Article 3 : Le syndicat des copropriétaires de l’immeuble situé 17/19 rue de la Paix à Cherbourg-Octeville, Mme E… G…, Mme J… H…, M. L… K…, la SCI La Roche, M. A… B…, M. I… F… et M. D… C… verseront la somme globale de 5 000 euros à la commune de Cherbourg-en-Cotentin au titre de l’article L. 761-1 du code de justice administrative.
Article 4 : Le présent arrêt sera notifié au syndicat des copropriétaires de l’immeuble situé 17/19 rue de la Paix à Cherbourg-Octeville, à Mme E… G…, à Mme J… H…, à M. L… K…, à la SCI La Roche, à M. A… B…, à M. I… F…, à M. D… C… et à la commune de Cherbourg-en-Cotentin.
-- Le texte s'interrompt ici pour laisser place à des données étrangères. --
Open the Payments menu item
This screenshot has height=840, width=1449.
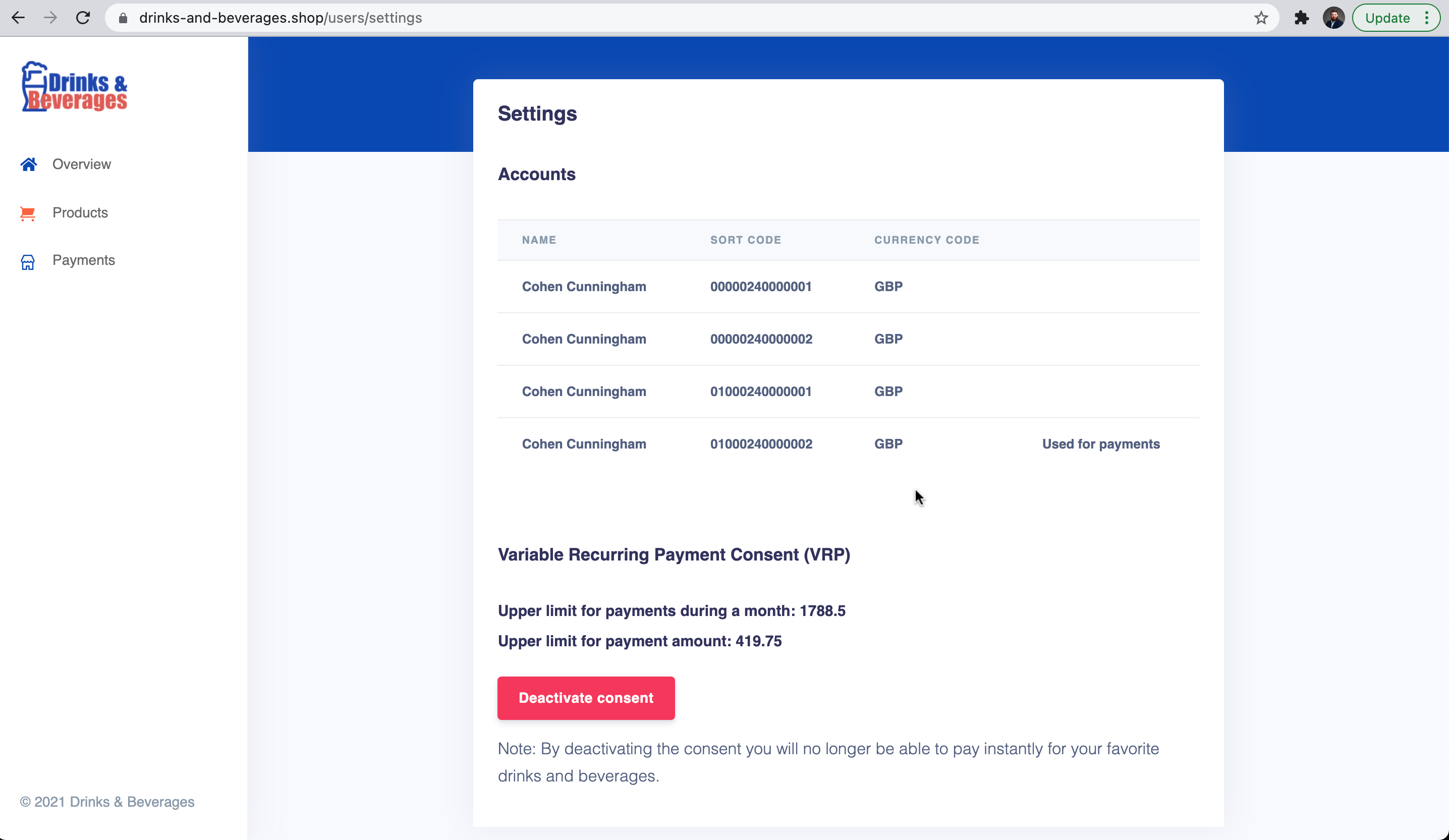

Délibéré après l’audience du 13 juin 2023, à laquelle siégeaient :
— M. Lainé, président de chambre,
– M. Derlange, président assesseur,
– Mme Chollet, première conseillère.
Rendu public par mise à disposition au greffe le 30 juin 2023.
Le rapporteur,
S. DERLANGE
Le président,
L. LAINÉ
Le greffier,
C. WOLF
La République mande et ordonne au préfet de la Manche en ce qui le concerne, et à tous commissaires de justice à ce requis en ce qui concerne les voies de droit commun contre les parties privées, de pourvoir à l’exécution de la présente décision.